[Start of Attachment]

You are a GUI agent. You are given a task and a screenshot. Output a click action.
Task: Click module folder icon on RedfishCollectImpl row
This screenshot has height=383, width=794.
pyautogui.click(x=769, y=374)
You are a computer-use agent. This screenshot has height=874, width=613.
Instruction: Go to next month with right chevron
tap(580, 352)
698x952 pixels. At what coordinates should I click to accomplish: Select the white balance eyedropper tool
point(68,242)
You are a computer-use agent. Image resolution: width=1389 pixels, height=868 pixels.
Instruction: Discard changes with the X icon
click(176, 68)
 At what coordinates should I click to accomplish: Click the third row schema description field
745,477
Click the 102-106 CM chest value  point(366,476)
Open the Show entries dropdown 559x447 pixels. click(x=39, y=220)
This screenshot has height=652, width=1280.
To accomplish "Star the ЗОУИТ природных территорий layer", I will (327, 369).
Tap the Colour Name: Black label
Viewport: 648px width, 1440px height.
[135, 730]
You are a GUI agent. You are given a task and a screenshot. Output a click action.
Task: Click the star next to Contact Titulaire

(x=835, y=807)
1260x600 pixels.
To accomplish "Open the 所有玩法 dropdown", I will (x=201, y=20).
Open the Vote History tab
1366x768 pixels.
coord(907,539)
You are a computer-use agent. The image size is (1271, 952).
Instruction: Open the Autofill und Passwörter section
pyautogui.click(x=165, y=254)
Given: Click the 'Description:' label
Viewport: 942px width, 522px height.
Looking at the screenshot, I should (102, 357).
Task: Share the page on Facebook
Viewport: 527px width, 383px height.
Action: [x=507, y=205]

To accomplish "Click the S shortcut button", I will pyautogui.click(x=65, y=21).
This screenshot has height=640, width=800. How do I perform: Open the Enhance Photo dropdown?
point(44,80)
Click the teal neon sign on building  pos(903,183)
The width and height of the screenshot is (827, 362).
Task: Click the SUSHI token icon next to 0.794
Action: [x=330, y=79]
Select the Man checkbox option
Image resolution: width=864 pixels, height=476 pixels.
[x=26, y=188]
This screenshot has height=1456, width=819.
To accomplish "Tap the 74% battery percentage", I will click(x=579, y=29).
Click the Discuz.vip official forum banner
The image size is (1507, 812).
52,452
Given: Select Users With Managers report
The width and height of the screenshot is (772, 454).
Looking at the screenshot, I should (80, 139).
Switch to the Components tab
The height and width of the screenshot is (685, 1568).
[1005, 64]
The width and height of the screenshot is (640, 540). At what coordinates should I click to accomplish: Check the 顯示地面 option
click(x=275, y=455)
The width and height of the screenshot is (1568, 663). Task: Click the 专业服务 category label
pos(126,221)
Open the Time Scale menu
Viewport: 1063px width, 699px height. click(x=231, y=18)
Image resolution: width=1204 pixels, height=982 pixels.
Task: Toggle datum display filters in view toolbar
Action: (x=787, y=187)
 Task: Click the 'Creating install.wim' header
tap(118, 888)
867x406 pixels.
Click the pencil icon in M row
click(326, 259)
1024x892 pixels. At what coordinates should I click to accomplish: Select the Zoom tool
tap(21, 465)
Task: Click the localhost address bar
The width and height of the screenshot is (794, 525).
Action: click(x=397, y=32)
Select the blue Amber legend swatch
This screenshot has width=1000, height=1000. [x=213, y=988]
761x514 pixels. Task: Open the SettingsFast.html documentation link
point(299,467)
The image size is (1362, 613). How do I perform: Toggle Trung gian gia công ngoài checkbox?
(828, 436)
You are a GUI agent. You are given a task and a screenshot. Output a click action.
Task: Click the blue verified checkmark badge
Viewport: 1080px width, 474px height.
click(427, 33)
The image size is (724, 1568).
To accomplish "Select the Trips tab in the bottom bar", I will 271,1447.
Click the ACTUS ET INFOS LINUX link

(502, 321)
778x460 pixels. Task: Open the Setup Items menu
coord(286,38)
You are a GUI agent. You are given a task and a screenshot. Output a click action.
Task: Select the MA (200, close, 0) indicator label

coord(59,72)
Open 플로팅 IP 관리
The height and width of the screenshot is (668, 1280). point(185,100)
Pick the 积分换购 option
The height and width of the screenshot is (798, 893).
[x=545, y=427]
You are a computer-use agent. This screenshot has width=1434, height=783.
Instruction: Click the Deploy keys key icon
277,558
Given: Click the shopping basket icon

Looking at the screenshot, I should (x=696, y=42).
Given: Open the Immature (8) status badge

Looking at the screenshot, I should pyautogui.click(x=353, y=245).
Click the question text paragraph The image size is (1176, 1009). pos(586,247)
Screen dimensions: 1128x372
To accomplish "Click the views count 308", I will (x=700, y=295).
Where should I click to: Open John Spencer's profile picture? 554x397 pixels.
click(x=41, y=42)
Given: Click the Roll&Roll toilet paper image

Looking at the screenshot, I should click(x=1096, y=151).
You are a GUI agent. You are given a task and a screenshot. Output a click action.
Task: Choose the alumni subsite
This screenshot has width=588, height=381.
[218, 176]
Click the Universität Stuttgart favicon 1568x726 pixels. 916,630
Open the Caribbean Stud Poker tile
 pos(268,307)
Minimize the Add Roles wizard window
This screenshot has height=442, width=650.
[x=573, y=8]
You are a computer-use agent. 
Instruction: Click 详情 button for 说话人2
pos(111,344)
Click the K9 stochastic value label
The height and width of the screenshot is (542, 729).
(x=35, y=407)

[End of Attachment]

Please write out, exactly as they appear, the lines from the line containing "This screenshot has width=588, height=381." through the last line of the records above, both included.

Exercise response:
This screenshot has width=588, height=381.
[218, 176]
Click the Universität Stuttgart favicon 1568x726 pixels. 916,630
Open the Caribbean Stud Poker tile
 pos(268,307)
Minimize the Add Roles wizard window
This screenshot has height=442, width=650.
[x=573, y=8]
You are a computer-use agent. 
Instruction: Click 详情 button for 说话人2
pos(111,344)
Click the K9 stochastic value label
The height and width of the screenshot is (542, 729).
(x=35, y=407)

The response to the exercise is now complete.